Lincoln Brunner

When I was a kid, I loved reading the paper, especially world news and the sports pages. The first journalist I remember reading in my local paper, the Rockford Register Star, was a sports columnist named Dave Albee. He was a great writer, and he lent a sense of humor and class to sports coverage that could otherwise be rote, vanilla page filler.

From Albee, I graduated to Mike Royko and Bernie Lincicome, two of the old lions at the Chicago Tribune. I ate up their syntax, their use of wit and language. I loved absorbing how much they knew about Chicago -- for a Rockford kid 70 miles away, the biggest of known cities. A lot of the old names from the 80s still permeate my memory -- Georgie Anne Geyer, Russell Baker, Peggy Noonan, P.J. O'Rourke, Anna Quindlen.
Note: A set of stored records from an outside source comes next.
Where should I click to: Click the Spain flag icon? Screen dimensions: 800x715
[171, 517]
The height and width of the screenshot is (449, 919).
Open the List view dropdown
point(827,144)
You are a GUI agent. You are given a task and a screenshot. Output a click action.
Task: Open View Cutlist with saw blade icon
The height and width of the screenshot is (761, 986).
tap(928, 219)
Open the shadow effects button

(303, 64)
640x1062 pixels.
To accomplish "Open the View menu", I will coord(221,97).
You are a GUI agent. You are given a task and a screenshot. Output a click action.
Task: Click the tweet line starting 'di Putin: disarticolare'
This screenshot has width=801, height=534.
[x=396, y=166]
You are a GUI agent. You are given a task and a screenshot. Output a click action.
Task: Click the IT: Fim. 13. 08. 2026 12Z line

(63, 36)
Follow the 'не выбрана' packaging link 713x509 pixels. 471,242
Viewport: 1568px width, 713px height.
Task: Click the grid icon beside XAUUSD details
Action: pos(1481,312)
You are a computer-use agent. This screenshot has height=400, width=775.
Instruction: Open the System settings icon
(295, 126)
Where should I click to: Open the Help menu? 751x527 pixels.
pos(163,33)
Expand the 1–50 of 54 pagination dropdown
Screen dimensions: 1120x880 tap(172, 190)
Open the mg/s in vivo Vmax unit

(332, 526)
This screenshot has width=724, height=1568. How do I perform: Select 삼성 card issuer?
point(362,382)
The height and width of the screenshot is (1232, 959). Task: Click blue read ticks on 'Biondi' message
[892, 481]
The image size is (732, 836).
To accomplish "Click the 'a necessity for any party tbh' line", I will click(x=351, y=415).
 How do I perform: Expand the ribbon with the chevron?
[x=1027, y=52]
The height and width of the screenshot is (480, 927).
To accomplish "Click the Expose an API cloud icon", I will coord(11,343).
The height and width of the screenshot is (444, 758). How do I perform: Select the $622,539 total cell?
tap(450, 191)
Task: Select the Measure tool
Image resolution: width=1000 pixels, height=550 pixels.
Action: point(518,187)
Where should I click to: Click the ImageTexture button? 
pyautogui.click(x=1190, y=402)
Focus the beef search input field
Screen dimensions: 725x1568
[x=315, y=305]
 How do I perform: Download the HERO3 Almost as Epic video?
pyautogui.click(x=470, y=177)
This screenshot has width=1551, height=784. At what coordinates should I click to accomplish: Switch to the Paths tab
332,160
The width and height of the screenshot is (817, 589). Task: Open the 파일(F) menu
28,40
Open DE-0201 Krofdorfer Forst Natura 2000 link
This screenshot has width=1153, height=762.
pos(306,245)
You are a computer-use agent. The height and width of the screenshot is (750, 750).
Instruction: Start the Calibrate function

Their writing and reporting left a mark on me because it rose above the fray in its intelligence, its insight into life and politics and people. In recent years, the work of Donald Miller and Timothy Keller (two of the best Christian writers working right now) has captured my imagination, as well as that of Philip Yancey, David Platt, Dallas Willard, Brennan Manning and others.

That's what I want to do with my reporting and book writing. I want to write about people whose stories focus a sharp light on the human condition, and specifically what God is doing to cut through the garbage that hampers so much of what we view as reality. There is a God. He is at work incessantly to bring people to himself and transform them into the image of his son, Jesus -- the only person truly worth emulating.

That's why I report. That's why I write. Thanks for reading.